* [YOUR INSTRUCTIONS]: Report how many lines in the records hold the string "field"; give the number and nothing else.
(SOURCE RECORDS begins)
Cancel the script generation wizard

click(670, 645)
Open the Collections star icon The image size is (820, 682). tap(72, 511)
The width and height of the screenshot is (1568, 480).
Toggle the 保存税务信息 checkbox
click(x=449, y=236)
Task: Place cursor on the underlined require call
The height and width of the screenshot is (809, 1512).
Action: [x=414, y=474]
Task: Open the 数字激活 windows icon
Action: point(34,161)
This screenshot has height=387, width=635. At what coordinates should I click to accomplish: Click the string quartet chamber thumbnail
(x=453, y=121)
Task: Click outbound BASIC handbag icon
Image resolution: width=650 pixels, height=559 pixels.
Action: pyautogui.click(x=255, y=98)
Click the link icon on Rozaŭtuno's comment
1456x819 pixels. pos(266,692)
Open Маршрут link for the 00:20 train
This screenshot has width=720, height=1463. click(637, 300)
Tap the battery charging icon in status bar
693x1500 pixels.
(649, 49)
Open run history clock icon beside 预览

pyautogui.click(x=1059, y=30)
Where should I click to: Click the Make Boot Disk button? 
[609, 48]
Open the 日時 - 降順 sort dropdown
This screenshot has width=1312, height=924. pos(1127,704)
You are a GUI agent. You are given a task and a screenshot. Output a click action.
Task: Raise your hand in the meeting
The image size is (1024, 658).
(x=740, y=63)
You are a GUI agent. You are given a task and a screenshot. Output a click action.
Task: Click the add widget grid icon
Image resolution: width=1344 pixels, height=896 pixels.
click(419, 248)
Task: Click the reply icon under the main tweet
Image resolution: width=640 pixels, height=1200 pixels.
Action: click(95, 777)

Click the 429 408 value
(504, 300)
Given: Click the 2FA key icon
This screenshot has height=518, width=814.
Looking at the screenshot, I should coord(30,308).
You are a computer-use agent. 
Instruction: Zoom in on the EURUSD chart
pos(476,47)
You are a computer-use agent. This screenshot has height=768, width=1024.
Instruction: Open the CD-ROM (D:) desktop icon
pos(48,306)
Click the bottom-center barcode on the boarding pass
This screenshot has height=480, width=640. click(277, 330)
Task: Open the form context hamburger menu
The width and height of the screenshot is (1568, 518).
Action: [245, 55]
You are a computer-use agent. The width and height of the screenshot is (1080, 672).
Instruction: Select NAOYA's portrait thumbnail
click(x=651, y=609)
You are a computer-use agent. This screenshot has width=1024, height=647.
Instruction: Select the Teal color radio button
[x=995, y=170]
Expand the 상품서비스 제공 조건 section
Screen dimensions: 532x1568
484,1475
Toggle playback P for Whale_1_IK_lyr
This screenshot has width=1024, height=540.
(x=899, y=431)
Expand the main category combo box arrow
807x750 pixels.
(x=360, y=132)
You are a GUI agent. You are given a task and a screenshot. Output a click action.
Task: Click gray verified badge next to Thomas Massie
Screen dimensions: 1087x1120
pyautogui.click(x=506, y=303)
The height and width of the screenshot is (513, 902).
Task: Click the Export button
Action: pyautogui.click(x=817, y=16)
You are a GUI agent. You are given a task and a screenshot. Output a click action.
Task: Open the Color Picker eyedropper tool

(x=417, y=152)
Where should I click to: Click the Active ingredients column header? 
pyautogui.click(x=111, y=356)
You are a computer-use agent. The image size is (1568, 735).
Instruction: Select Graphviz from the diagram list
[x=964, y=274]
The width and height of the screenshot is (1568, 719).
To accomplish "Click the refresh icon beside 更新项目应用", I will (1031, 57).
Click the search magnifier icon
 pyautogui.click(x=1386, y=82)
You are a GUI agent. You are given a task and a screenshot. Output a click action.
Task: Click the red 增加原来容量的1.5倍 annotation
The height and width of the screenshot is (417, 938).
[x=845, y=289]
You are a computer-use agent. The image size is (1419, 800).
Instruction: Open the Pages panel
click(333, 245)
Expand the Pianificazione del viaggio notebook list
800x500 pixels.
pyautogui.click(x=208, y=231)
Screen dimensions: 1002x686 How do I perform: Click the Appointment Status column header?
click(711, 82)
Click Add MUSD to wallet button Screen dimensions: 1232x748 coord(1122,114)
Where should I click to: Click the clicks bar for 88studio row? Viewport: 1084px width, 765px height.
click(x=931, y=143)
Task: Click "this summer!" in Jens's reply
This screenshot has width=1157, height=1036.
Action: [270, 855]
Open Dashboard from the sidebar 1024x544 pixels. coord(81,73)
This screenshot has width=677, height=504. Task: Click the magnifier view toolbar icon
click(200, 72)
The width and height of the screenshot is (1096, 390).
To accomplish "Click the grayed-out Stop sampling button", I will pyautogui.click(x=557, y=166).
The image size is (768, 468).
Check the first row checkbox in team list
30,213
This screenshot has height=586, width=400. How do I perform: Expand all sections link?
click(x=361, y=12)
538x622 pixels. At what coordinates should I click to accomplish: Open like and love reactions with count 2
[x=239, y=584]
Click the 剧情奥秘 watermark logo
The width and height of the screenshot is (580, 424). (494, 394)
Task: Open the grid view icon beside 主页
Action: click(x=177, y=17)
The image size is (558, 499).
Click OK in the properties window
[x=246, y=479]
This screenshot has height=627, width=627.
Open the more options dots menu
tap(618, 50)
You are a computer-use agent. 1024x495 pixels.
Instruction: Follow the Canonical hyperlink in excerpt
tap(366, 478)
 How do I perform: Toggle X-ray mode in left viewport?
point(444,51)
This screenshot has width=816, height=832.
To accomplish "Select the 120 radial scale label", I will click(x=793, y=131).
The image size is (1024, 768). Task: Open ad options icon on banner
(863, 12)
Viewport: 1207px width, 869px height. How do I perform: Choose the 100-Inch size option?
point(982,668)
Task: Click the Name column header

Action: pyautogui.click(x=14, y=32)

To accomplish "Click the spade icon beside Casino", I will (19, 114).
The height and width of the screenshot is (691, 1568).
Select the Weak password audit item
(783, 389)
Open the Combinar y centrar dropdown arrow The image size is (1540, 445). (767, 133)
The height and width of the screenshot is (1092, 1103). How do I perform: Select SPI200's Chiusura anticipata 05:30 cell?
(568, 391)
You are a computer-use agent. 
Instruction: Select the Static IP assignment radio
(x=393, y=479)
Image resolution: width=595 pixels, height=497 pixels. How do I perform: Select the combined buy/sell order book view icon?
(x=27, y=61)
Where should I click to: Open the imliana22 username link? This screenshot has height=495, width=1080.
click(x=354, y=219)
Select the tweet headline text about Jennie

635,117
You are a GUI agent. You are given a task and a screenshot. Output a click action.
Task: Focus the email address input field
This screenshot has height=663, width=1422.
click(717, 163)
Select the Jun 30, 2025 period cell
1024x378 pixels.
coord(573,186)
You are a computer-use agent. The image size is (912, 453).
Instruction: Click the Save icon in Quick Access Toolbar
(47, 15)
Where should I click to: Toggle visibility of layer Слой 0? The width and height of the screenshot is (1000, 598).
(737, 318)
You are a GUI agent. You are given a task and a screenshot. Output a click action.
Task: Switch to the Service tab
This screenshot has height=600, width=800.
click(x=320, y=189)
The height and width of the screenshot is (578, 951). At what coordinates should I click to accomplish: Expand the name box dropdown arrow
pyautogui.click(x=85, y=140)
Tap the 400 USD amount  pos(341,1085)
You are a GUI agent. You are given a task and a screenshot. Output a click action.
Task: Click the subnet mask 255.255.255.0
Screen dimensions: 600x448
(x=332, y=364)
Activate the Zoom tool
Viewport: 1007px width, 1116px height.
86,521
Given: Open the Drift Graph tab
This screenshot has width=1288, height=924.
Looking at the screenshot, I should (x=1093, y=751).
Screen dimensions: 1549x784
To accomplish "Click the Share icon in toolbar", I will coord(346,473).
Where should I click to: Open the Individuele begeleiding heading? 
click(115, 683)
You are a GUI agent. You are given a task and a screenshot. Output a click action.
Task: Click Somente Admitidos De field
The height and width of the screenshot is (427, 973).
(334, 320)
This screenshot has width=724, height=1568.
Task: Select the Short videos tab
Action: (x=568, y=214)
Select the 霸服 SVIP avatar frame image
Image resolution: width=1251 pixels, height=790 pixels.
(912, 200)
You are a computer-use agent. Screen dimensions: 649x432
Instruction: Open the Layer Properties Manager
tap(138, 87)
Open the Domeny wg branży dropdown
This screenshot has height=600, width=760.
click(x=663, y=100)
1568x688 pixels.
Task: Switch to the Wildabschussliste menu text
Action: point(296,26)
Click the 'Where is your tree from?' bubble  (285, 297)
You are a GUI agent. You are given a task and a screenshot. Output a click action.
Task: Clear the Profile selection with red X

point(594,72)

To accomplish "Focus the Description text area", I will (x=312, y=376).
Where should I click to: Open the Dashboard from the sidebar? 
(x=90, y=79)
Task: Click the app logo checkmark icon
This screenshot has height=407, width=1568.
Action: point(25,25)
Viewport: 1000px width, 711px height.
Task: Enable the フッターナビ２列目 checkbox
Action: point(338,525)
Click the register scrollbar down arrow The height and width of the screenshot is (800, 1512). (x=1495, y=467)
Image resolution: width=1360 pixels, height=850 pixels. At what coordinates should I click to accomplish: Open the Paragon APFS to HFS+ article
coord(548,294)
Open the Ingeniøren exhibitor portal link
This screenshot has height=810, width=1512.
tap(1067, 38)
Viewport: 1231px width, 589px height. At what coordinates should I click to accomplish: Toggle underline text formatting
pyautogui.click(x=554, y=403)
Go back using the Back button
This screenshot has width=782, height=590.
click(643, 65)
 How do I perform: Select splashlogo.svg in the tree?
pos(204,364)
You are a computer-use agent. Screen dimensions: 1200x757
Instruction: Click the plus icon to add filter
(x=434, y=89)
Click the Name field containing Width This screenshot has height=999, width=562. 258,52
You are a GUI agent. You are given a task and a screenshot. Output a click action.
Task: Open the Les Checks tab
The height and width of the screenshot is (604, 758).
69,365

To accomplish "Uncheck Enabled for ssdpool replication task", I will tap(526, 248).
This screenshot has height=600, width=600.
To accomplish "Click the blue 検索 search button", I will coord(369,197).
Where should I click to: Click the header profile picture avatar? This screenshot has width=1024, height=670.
(SOURCE RECORDS ends)
* [TASK SOLUTION]: 3